En effet, le Conseil constitutionnel, propose des ajustements cruciaux tout en validant la recevabilité du projet de Diomaye Faye, incitant à une réflexion attentive sur l’avenir institutionnel du pays.
Dans son avis, la haute juridiction a examiné les modifications envisagées aussi bien sur la forme que sur le fond. Elle a formulé plusieurs observations visant à améliorer la rédaction de certaines dispositions afin de garantir leur clarté et leur conformité à la Constitution.
Sur le fond, le Conseil constitutionnel a notamment demandé que les dispositions relatives aux clauses intangibles de la Constitution soient reformulées afin de prendre en compte l’ensemble des éléments protégés contre toute révision.

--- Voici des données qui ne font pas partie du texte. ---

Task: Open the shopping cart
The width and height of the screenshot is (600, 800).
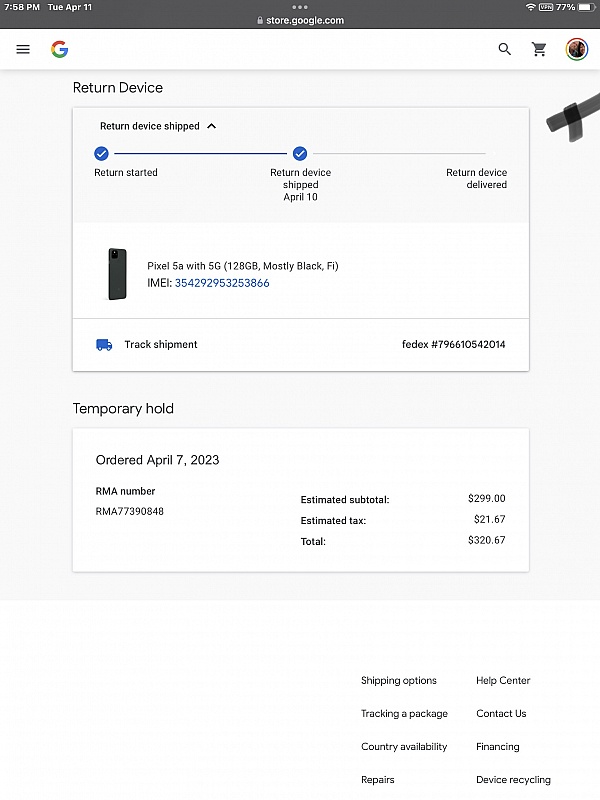Action: 539,49
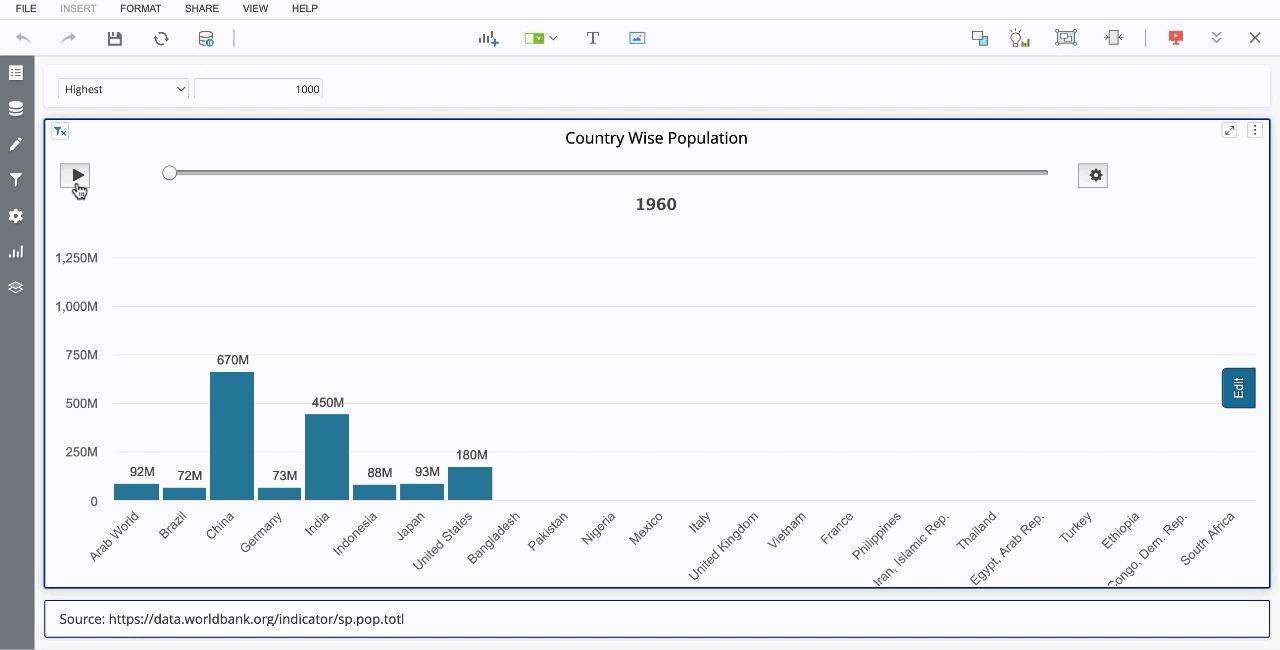Open the pencil edit panel in sidebar
The width and height of the screenshot is (1280, 650).
[x=16, y=144]

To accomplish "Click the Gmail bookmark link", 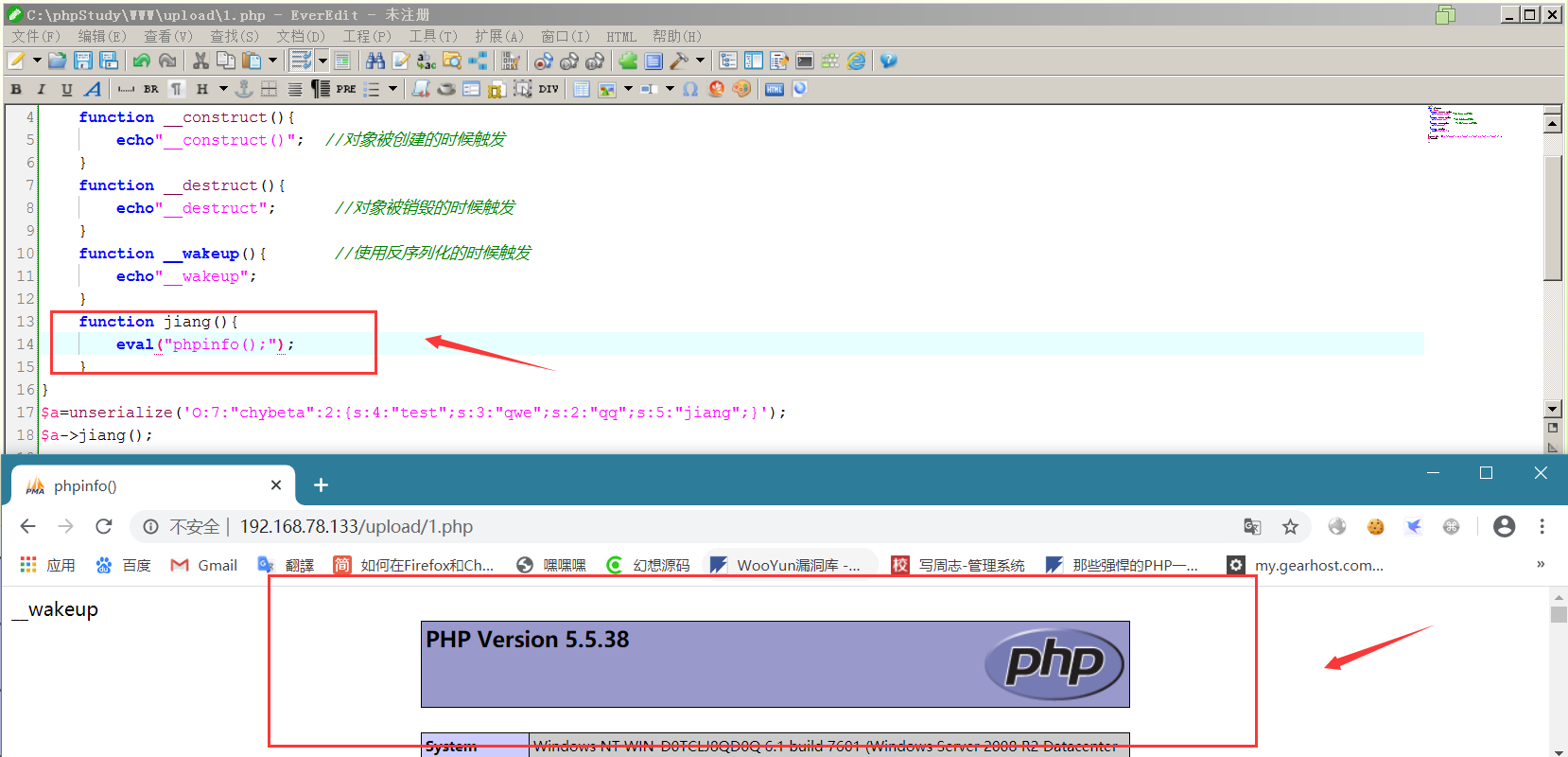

Il a également estimé que la mention « selon sa confession », introduite dans la formule du serment présidentiel, devait être supprimée car contraire à l’esprit général de la Constitution.
La juridiction a par ailleurs rejeté la possibilité d’invoquer une exception d’inconstitutionnalité contre une convention internationale régulièrement ratifiée et a considéré que la disposition prévoyant que les avis de la future Cour constitutionnelle auraient un caractère consultatif était contraire au principe de sécurité juridique.
Le Conseil s’est aussi prononcé sur la transformation du Conseil constitutionnel en Cour constitutionnelle. S’il n’a pas remis en cause ce changement de dénomination, il a estimé que l’article spécifique prévoyant ce remplacement devait être supprimé en raison de son caractère temporaire. Il recommande plutôt de remplacer directement, dans l’ensemble des dispositions concernées, l’appellation « Conseil constitutionnel » par celle de « Cour constitutionnelle ».
Concernant les autres modifications proposées, le Conseil a indiqué qu’elles n’appelaient pas de remarque particulière de constitutionnalité.
Cet avis intervient dans le cadre du processus de révision constitutionnelle engagé par les autorités et précède les étapes institutionnelles prévues pour l’adoption du texte.